Efforts to deliver a crucial relief road on the eastern side of Chard will come under close scrutiny in a new report due out this summer.
The eastern relief road is a crucial component of South Somerset District Council’s Local Plan and is intended to complement the delivery of new homes to the south and east of the town.
The need for the road was identified when the Local Plan was published in 2015, but to date, not a single metre has been built despite numerous new housing developments in the town being approved.
A new report laying out options for how to proceed will come before the council’s area west committee in July – as local campaigners warn that the road may cause untold damage to the town’s green spaces.
Under the Local Plan, the road will stretch from the A358 Tatworth Road to the A30 Crewkerne Road, taking pressure off the existing 'Convent Link' junction where these two roads meet in the town centre.
Rather than building the road itself via central government grants or external borrowing, the council envisioned the road coming forward as part of housing developments within the Chard Eastern Development Area (CEDA), which will deliver up to 2,700 new homes, 17 hectares of employment land and two new primary schools.
Starting from the south, the road will begin at a new roundabout on the A358 and cross the B3162 Forton Road to the east of the existing houses.

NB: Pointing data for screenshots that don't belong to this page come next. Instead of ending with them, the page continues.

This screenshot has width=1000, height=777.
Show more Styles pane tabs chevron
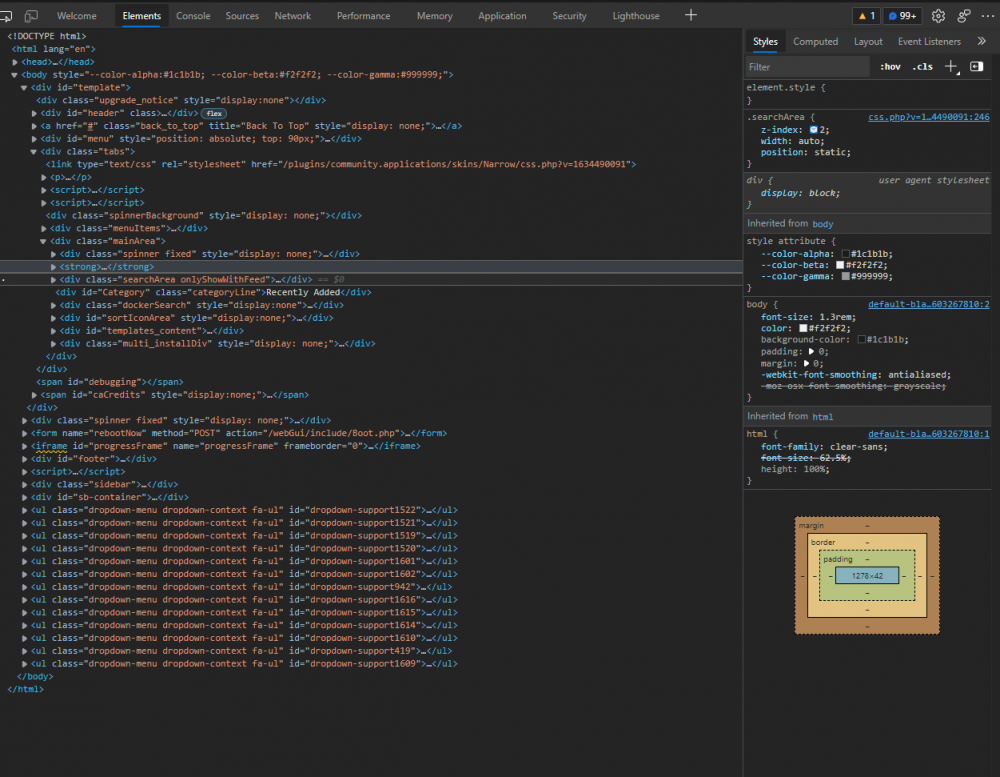coord(981,41)
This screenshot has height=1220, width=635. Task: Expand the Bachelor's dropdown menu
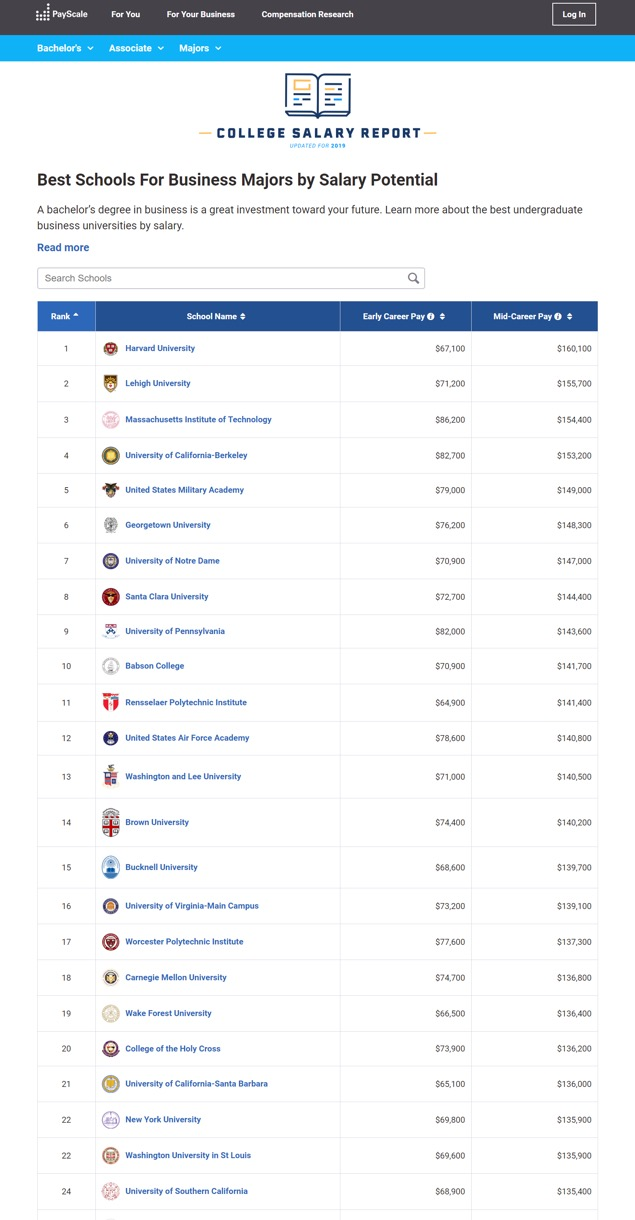click(x=65, y=48)
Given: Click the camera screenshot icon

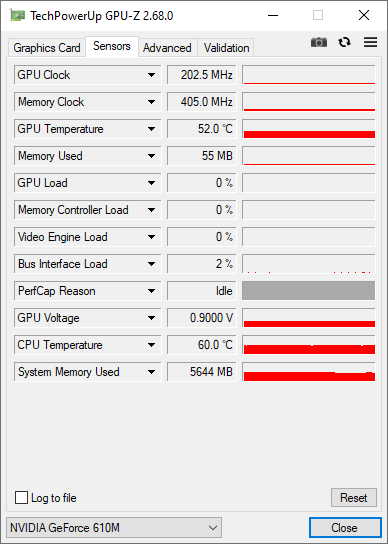Looking at the screenshot, I should 319,42.
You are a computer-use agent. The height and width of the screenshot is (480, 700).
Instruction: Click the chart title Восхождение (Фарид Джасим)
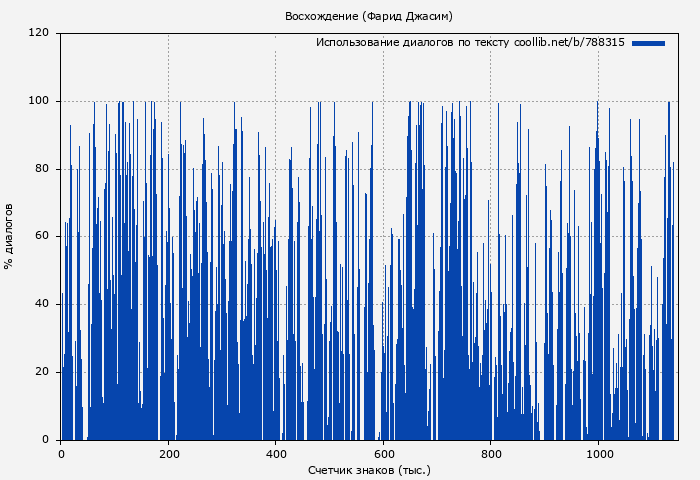coord(369,16)
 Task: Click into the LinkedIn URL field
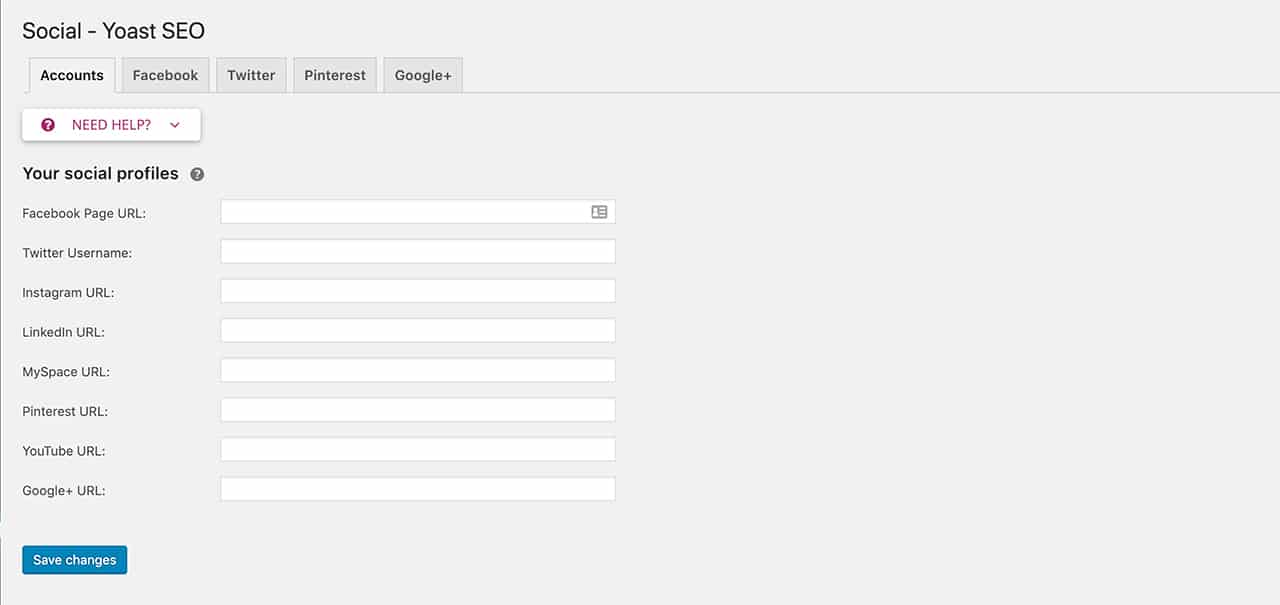coord(418,331)
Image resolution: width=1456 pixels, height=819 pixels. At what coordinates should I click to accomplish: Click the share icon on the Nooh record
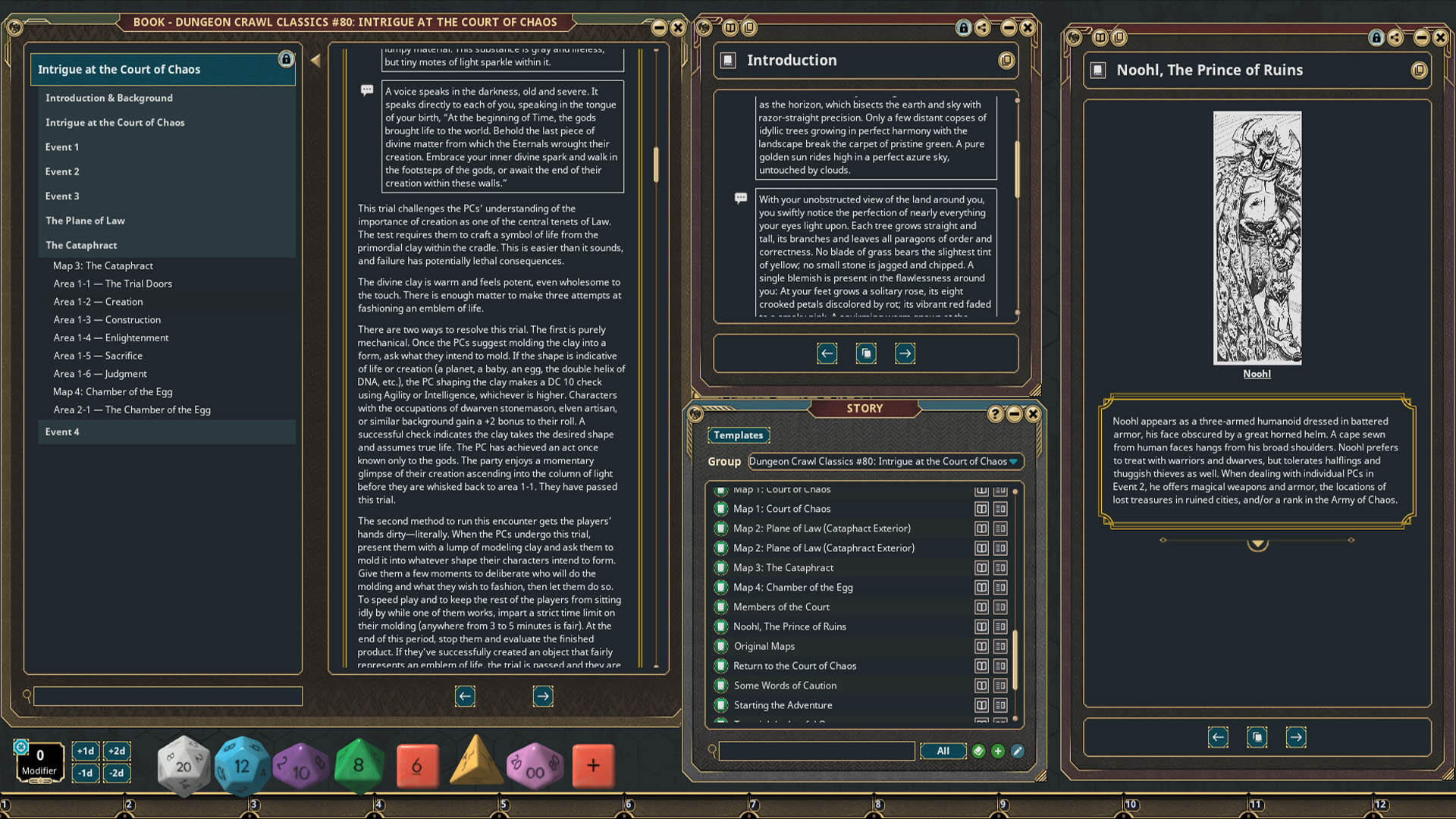1395,37
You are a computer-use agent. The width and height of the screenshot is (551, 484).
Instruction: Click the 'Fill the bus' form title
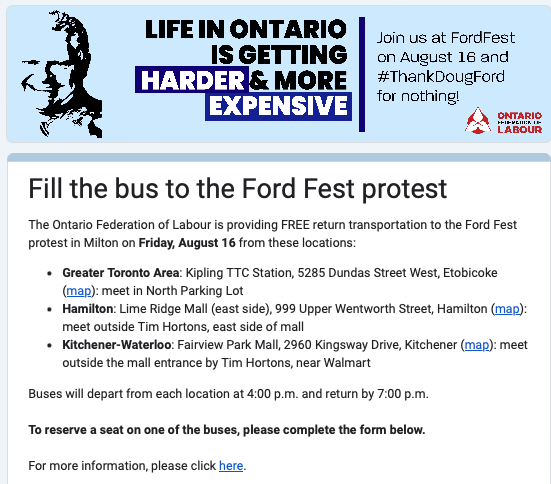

It will then move north around the back of the Lordleaze Hotel, skirting the edge of the current employment units on Millfield and join up with the A30 to the east of a new research and development facility for Numatic, one of the town’s largest employers.
From there, improvements will be made to the existing roads on Oaklands Avenue and Touches Lane, with a new road cutting across Chaffcombe Lane (leading to Chard Reservoir) and rejoining the A358 near the junction with Thorndun Park Drive – near the planned site of a new 66-bed care home.
Efforts to deliver developments within the CEDA have been repeatedly delayed, with council officers admitting in May 2021 that they would be willing for the different stages of the road to be built “out of order” as each site came on stream.
A decision on plans for 252 homes on the A358 – which would include the first stage of the road – has been repeatedly delayed, with concerns being raised about road safety, funding for new school places, how easily doctors’ surgeries can be expanded, and the ongoing phosphates crisis which is holding up the delivery of thousands of new homes across Somerset.
Nick Mair, a member of the pressure group Residents 4 A Better Chard (R4ABC), believes that the planned route of the relief road contradicts the council’s more recent commitments in its Future Chard Strategy to protect the town’s green spaces – including the nature reserve between Chard Reservoir and Touches Lane.
Speaking at a recent council meeting, he said: "The northern sector, based on the Local Plan’s detailed map, will pass through our nature reserve and bird sanctuary, requiring the pouring of thousands of tonnes of concrete to raise the level of the bird sanctuary end some ten to 15 feet to that of the narrow Touches Lane and the felling of some 60 to 80 mature trees.
"The destructive effect on the nature reserve and bird sanctuary cannot be understated if that busy road belches and screeches its disruptive way through the reserve."
The Future Chard Strategy commits the council to 'respecting the richness of its [Chard’] environmental assets and features, protecting these for future generations and embracing biodiversity and climate challenges'.
It also notes the town has 'a variety of green areas such as parks, amenity areas and paths or trails which are well-loved' by the community.
READ MORE: Latest plans for A358 dualling between Taunton and Ilminster
Mr Mair said: "Do you want to permanently damage our nature reserve and bird sanctuary by cutting down mature trees? Or do you want to look after those green spaces for today’s and tomorrow’s generations?
"I think there’s a great head of steam going to come from voters if you trash our nature reserve and bird sanctuary in order, supposedly, to allow visitors to shave 120 seconds off their journey from Ilminster to Axminster.
"The Strategy states: ‘Chard must use its key strengths in terms of its strategic location and its fabulous green spaces to capture economic investment and growth.’
"How do we use green spaces to capture economic investment and growth? Maybe we build a bypass through the nature reserve now, and then at some point in the future we turn the rest of the reserve into a big housing estate and industrial area, because all the wildlife has gone?"